(RECORD EXCERPTS begins)
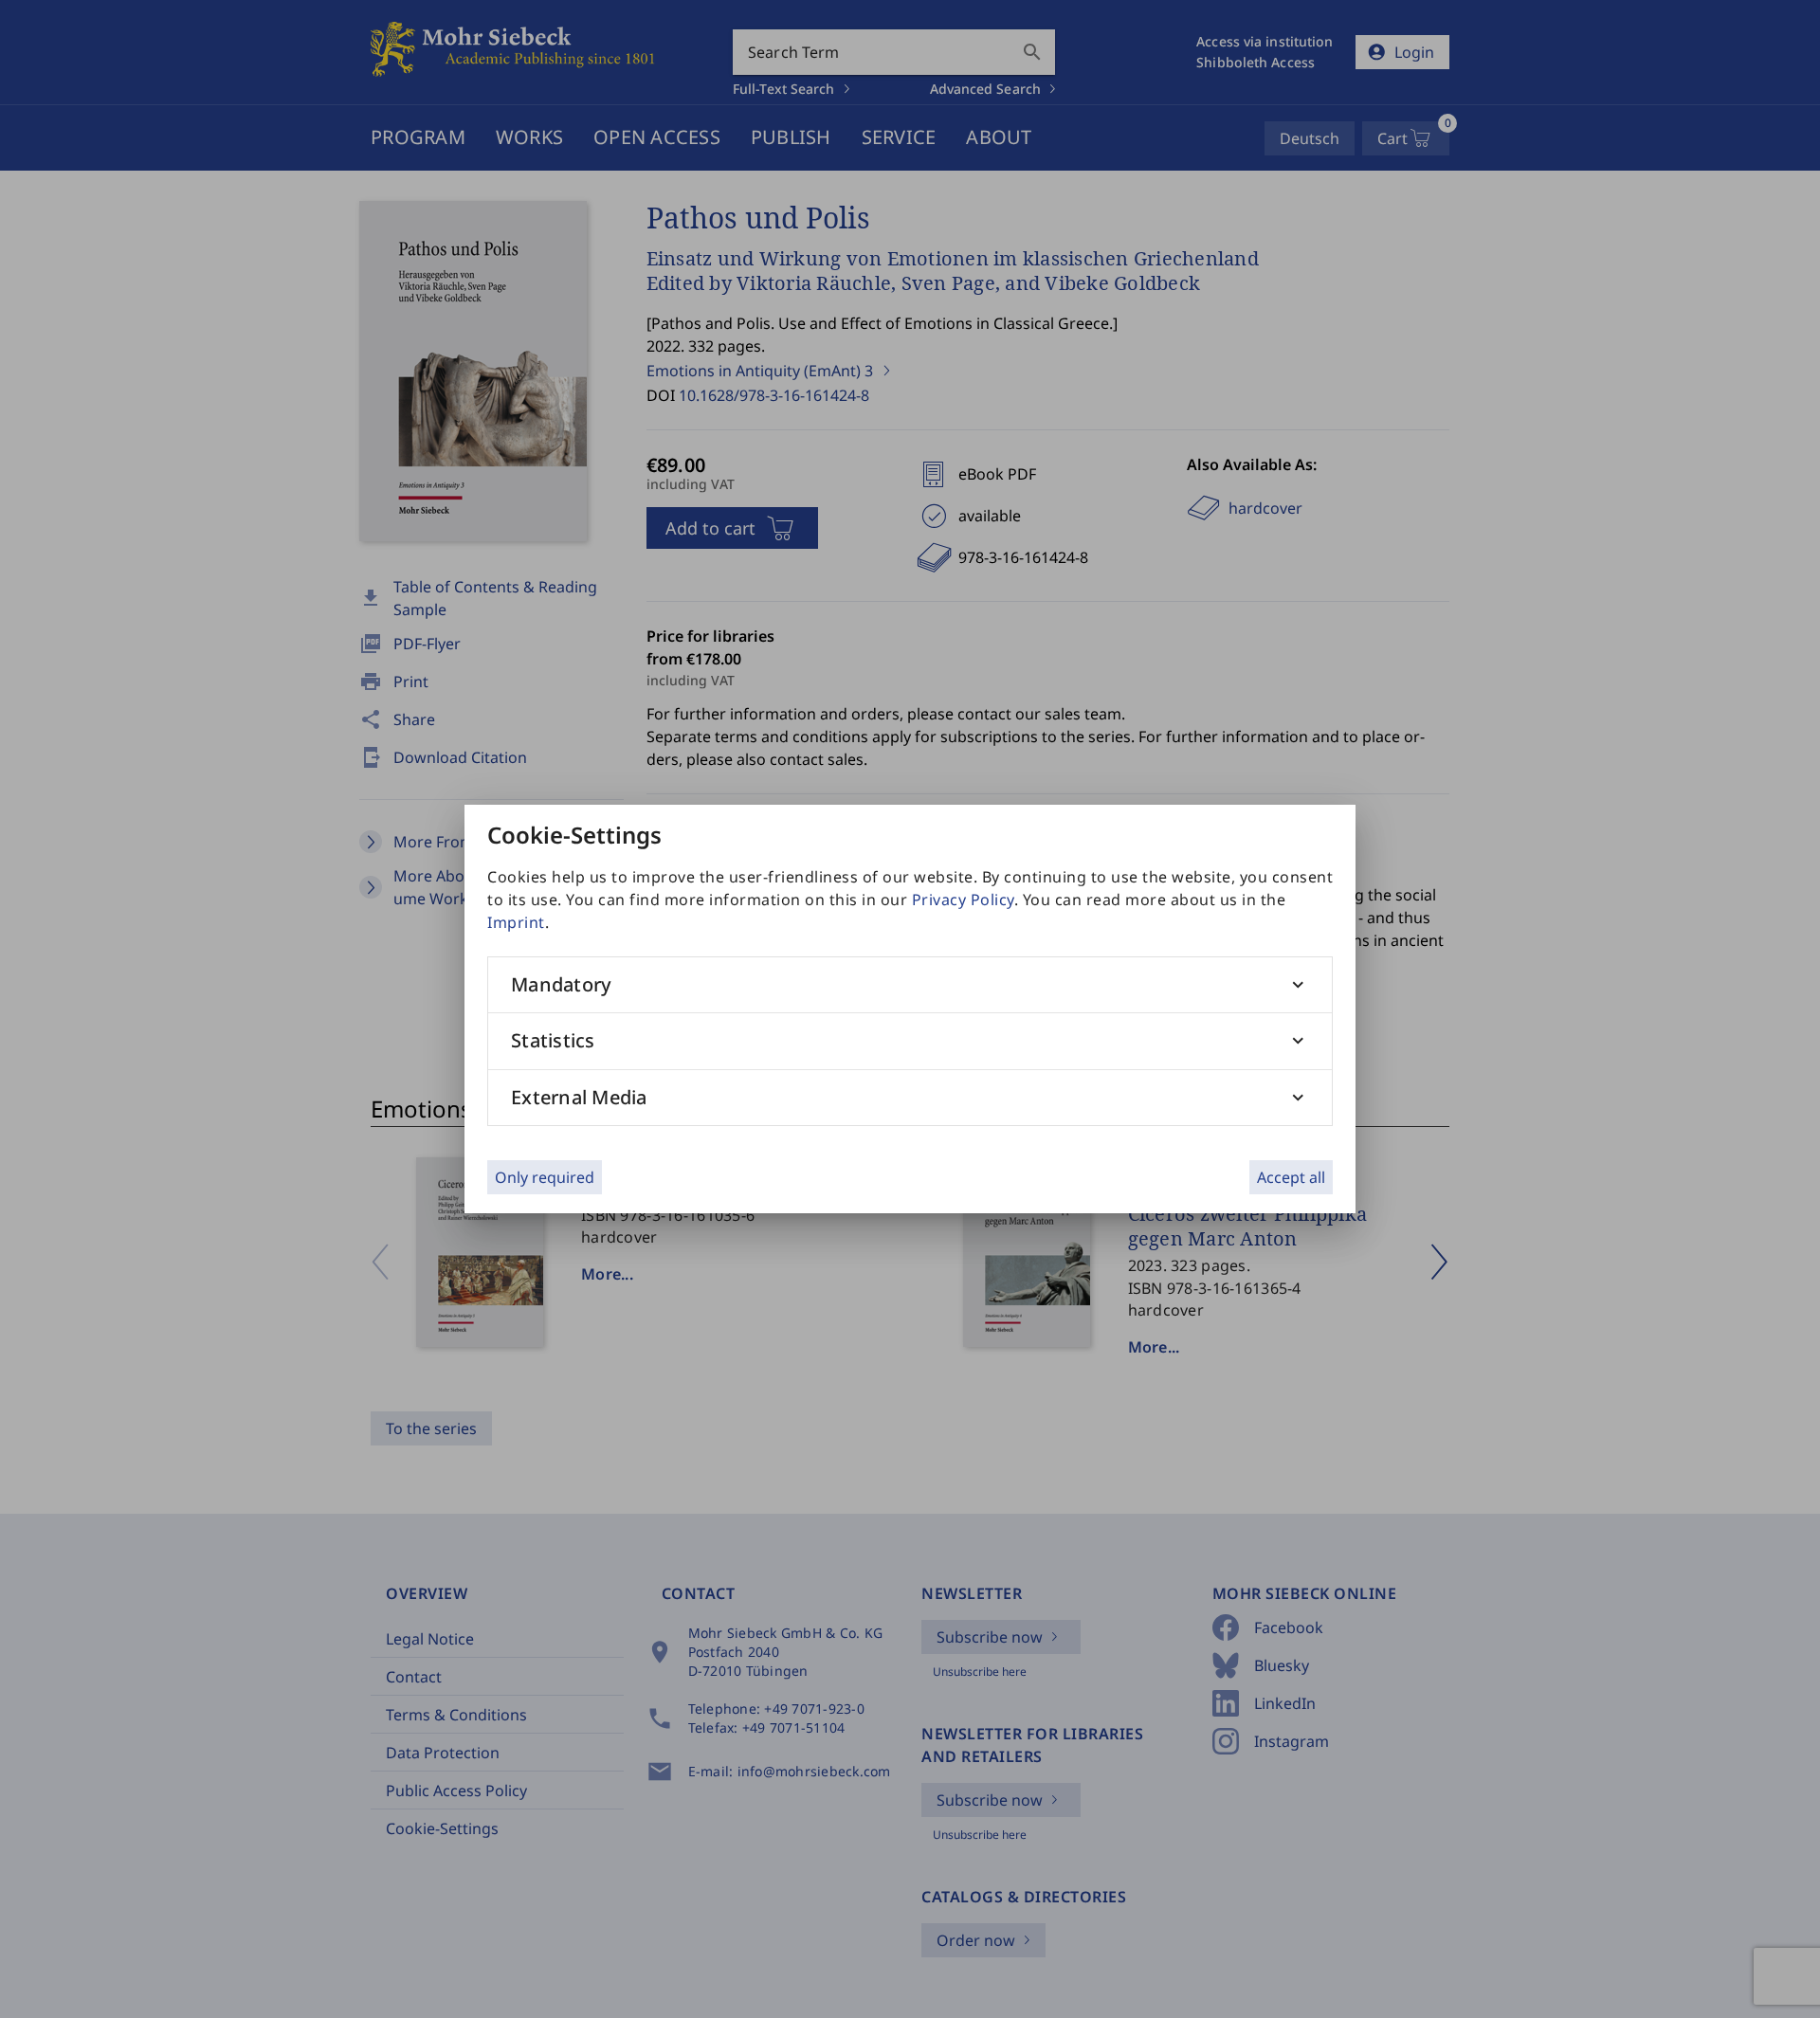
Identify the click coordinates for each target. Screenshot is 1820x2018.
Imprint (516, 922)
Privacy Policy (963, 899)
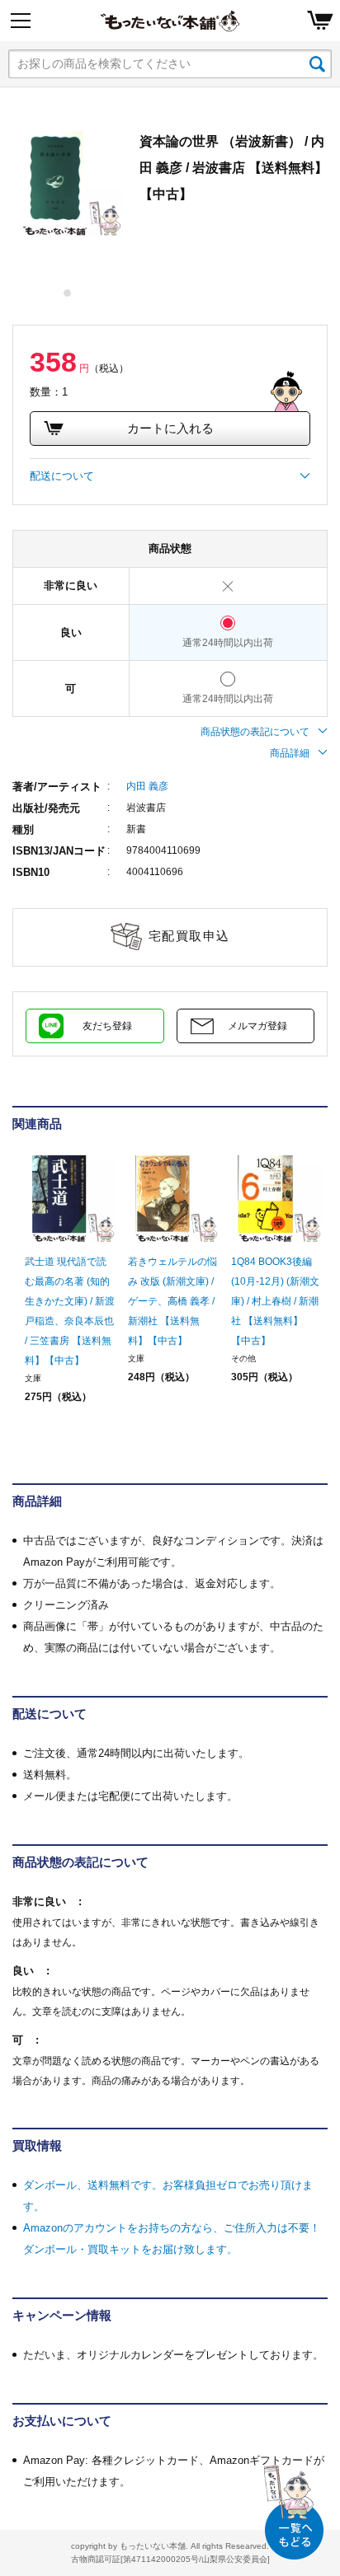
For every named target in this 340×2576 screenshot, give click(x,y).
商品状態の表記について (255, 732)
(RECORD EXCERPTS ends)
▶ _EXERCISE AIM_
Among the entries, work out how many lines include the word "target". Answer with that number only.

▶ _WRITTEN ANSWER_
2